What’s the problem?
Emergencies happen. And when they do, families don’t have time to pull up Google Maps and find out how close the nearest in-network emergency room is.
Because of this, many privately insured Americans who find themselves at an out-of-network emergency room or have to be treated unexpectedly by an out-of-network provider later receive significant medical bills.
These “surprises” occur for two reasons: first, because the insurance company and the provider are unable to come to an agreement on the provider’s compensation for services; and second, the patient has no idea the cost or network status of their provider.
Here’s how we’d fix it:
End Surprise Medical Bills. Providers (including facilities) will be prohibited from balance billing patients for surprise services. Patients cannot be charged more than the in-network cost-sharing amount.
Create New Patient Protections. Patients will receive an Advance Explanation of Benefits — a true and honest cost estimate — that describes which providers will deliver their treatment, the cost of services, and provider network status. Patients will also see additional relief from surprise bills, and those undergoing treatment at the time their provider leaves their network will receive an up to 90- day period for transitioning care.

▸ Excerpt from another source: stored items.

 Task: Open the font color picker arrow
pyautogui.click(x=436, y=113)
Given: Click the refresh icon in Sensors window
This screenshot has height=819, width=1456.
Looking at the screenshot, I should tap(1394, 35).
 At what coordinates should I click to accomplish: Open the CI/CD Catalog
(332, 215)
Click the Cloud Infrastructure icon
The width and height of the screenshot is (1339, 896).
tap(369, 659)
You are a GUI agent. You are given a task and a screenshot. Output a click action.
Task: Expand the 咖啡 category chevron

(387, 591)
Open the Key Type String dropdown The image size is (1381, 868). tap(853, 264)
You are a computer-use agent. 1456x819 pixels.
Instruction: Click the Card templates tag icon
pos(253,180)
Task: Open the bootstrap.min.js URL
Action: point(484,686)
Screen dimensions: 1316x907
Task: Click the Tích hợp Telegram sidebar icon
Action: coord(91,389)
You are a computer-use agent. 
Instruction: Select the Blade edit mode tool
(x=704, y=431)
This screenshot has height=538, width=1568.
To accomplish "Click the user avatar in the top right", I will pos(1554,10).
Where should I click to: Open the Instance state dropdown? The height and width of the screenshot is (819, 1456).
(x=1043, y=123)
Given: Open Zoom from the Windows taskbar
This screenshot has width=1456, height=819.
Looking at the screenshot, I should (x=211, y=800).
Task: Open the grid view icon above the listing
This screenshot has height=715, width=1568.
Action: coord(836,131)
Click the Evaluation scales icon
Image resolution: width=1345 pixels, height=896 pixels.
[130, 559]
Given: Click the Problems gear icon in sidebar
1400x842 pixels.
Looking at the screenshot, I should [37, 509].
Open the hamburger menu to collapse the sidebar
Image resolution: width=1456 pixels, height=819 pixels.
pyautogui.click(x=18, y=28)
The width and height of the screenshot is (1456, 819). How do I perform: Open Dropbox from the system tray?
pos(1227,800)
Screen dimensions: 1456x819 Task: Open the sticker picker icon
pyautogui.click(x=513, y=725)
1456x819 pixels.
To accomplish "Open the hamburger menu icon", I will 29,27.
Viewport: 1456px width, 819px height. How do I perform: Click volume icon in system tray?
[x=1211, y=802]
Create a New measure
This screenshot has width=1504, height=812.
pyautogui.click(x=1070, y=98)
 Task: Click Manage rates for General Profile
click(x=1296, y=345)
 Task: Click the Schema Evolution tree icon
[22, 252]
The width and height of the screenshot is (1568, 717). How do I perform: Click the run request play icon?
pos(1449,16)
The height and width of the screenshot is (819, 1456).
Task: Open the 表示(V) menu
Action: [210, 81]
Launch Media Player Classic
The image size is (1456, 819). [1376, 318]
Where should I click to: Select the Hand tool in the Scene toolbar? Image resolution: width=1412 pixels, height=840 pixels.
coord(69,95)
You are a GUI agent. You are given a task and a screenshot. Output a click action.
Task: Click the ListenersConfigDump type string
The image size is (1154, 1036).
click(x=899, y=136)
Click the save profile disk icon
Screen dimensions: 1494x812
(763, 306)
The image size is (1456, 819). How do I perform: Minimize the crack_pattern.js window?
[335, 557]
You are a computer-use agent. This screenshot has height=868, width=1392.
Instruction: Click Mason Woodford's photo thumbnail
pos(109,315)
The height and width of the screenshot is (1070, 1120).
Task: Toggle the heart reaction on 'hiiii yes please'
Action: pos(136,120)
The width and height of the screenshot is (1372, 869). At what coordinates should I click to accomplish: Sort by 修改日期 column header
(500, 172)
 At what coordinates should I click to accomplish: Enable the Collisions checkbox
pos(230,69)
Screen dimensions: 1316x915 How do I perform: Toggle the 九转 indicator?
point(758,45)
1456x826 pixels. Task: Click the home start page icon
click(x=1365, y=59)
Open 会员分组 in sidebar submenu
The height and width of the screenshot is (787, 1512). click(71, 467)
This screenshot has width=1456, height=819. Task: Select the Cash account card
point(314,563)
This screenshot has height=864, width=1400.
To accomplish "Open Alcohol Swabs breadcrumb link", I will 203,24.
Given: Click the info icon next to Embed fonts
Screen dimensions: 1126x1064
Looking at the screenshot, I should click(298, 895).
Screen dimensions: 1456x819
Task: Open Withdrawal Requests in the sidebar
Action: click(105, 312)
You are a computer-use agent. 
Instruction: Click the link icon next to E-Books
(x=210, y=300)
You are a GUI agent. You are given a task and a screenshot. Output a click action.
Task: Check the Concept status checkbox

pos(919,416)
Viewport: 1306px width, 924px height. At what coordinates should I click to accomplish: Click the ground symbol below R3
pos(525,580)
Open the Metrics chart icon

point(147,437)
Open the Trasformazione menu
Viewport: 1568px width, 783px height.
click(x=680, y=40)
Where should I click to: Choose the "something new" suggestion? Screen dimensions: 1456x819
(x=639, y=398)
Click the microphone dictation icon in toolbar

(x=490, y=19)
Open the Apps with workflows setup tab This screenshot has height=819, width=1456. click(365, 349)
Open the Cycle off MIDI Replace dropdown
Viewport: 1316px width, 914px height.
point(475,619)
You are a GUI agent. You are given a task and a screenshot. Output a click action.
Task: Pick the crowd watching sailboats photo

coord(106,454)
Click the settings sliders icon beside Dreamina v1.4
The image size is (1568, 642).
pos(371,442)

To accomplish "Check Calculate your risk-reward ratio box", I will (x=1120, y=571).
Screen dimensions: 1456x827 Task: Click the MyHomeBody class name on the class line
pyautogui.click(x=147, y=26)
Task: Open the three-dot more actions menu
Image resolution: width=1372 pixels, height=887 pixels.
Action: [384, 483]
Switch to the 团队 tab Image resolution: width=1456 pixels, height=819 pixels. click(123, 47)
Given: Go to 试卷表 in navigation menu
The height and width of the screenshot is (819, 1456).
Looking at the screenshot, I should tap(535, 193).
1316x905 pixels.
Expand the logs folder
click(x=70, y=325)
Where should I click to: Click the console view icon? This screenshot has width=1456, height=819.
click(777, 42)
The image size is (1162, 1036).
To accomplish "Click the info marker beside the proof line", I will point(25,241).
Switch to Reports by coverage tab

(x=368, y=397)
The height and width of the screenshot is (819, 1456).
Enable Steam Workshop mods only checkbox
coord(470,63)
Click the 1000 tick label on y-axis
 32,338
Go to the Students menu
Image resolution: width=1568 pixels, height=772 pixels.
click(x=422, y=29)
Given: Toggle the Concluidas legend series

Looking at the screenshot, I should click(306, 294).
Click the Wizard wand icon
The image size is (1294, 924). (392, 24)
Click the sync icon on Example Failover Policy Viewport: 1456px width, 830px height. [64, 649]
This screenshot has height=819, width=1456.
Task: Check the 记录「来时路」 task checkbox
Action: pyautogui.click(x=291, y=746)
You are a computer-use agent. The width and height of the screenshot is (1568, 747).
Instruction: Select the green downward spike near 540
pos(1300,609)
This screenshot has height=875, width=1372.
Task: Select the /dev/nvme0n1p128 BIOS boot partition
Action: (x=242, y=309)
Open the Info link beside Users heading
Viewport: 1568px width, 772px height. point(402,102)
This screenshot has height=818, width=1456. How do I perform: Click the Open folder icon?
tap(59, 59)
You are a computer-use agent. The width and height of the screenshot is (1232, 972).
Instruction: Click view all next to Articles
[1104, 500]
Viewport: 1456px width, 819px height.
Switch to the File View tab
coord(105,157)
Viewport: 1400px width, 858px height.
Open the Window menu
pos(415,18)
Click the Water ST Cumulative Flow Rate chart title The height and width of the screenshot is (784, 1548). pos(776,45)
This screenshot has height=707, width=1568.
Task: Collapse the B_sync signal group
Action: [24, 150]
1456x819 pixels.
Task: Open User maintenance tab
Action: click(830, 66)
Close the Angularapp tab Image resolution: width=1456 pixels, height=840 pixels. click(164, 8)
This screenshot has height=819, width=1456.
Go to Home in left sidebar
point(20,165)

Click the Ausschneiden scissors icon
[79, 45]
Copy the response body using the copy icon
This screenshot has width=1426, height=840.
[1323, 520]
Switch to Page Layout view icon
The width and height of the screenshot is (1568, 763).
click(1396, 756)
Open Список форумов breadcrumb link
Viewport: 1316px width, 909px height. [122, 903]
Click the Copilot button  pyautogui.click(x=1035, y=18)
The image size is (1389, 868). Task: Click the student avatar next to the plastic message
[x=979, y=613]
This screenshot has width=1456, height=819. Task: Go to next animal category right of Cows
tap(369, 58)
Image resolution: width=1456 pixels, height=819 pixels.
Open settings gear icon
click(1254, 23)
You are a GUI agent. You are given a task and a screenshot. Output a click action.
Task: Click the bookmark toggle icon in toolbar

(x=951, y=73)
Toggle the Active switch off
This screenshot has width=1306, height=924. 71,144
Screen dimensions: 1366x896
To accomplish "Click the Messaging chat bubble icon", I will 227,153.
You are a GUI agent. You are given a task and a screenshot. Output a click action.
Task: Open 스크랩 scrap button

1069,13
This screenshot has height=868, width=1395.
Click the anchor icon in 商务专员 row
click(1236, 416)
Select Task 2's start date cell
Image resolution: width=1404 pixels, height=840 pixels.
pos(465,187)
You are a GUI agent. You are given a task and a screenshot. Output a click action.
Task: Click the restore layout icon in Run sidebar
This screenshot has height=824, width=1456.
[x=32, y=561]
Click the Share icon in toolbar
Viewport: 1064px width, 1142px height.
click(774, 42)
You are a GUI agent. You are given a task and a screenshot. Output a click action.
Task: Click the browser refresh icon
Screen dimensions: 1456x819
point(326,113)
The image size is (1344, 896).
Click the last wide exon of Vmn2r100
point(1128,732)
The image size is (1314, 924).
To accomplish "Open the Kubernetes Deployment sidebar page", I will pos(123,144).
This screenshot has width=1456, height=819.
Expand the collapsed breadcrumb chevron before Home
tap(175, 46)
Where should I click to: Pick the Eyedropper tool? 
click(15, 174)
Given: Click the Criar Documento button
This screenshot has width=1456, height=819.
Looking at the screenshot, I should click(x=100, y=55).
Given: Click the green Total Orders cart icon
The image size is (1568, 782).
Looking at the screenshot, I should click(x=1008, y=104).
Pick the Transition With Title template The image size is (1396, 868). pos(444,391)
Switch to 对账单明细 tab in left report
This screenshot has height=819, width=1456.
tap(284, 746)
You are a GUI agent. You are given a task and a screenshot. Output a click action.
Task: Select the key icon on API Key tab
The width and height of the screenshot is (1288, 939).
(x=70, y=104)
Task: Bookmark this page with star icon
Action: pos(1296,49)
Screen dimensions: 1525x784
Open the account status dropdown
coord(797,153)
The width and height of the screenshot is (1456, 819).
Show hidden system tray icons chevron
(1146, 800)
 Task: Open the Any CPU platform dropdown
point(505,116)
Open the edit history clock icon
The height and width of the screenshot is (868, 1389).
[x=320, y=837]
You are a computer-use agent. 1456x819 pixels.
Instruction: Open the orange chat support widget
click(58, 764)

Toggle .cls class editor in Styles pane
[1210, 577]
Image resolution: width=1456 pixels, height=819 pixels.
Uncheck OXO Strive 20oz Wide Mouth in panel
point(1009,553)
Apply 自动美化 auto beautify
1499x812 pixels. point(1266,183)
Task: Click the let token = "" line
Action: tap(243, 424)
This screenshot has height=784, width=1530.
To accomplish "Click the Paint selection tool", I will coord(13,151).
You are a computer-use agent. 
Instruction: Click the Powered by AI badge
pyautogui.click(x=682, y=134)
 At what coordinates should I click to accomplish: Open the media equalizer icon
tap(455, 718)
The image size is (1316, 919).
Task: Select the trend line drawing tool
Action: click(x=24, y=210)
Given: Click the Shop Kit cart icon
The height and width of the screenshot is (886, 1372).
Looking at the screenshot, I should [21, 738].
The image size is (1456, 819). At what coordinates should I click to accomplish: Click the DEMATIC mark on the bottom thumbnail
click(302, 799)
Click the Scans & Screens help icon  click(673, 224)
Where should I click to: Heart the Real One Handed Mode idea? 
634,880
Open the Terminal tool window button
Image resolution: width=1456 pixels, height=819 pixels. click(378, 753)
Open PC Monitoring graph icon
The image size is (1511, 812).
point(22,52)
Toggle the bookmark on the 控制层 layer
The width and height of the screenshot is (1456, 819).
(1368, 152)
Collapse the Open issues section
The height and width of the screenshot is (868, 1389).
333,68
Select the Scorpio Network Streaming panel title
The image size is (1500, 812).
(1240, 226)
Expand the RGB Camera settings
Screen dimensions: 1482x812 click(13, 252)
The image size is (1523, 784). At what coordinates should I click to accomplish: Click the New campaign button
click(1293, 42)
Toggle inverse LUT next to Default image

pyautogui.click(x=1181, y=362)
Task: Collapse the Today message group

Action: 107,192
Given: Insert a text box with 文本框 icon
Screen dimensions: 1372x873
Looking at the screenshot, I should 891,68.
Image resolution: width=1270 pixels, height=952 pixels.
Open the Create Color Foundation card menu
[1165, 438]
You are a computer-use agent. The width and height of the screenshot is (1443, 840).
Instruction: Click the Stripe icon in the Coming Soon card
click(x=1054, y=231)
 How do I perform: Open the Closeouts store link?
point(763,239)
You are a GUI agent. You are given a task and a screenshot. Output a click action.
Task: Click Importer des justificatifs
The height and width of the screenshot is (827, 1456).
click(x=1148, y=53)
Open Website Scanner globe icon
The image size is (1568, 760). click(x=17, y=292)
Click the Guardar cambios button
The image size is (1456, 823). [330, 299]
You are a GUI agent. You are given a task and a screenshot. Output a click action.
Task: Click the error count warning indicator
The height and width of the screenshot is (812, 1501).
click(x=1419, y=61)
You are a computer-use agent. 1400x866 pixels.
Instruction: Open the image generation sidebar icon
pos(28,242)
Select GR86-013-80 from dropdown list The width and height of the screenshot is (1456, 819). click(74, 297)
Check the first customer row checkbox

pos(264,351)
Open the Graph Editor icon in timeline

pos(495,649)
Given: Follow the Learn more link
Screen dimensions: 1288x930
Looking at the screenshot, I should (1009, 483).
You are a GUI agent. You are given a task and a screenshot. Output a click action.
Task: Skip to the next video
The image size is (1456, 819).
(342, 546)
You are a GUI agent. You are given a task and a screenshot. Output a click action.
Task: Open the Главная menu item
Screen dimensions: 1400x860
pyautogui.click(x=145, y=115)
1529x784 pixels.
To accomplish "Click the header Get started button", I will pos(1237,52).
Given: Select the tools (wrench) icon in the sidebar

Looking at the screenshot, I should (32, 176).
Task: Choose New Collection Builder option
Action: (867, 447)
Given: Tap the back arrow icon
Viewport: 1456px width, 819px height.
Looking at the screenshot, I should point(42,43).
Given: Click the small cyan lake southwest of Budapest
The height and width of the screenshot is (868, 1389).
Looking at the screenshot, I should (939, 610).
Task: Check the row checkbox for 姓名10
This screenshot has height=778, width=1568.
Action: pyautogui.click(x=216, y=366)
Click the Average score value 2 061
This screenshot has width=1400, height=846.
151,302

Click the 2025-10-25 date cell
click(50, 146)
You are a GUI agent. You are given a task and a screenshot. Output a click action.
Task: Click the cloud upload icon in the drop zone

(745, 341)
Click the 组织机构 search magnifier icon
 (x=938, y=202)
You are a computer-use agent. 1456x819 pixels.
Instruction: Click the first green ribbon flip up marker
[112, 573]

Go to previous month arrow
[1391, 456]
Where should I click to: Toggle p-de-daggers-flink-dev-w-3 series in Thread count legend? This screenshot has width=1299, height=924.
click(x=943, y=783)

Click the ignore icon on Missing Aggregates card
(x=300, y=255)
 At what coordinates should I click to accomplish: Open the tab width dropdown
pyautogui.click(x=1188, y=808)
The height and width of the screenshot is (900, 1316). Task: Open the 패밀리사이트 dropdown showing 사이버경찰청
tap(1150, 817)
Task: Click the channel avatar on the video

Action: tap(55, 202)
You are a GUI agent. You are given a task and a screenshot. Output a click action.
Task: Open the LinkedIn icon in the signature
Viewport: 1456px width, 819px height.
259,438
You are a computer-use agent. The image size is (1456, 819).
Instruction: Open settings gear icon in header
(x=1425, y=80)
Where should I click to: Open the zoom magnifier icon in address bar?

Allow for a Mediated Dispute Resolution Process. In most cases, plans and providers will resolve payment issues without federal intervention. However, when the requested or proposed payment amount is unsatisfactory, a two-step process is available to resolve disputes. This process respects the rights of private parties to freely contract and negotiate. There is no minimum dollar threshold to bring disputes, and the Secretary of the Department of Health and Human Services (HHS) is permitted to develop a process that would allow batching of similar claims if it would promote efficiency. First, either party may initiate an open negotiation process – a 30-day period that allows the private parties to attempt resolution and requires the exchange of certain information. If the parties do not reach resolution, either can initiate the mediation process, administered by independent third parties without any affiliation to providers or payers. The independent third parties will be assigned or selected through an impartial process, subject to rules determined by the relevant Secretary. During mediation, the parties will present best and final offers along with any supporting information to the mediator, who will also consider the median contracted rate specific to the plan, and for similar providers, services, and geographic areas. Independent entities are prohibited from considering usual and customary charges or billed charges, and other guardrails ensure a fair and reasonable process.
Help the Uninsured or Those Paying Cash. For individuals without health insurance or electing to pay cash, providers will share cost estimates directly with patients before a procedure. If the final charge is significantly higher than the cost estimate, the final payment will be determined through mediation.
These provisions are all included in the bipartisan Consumer Protections Against Surprise Medical Bills Act of 2020.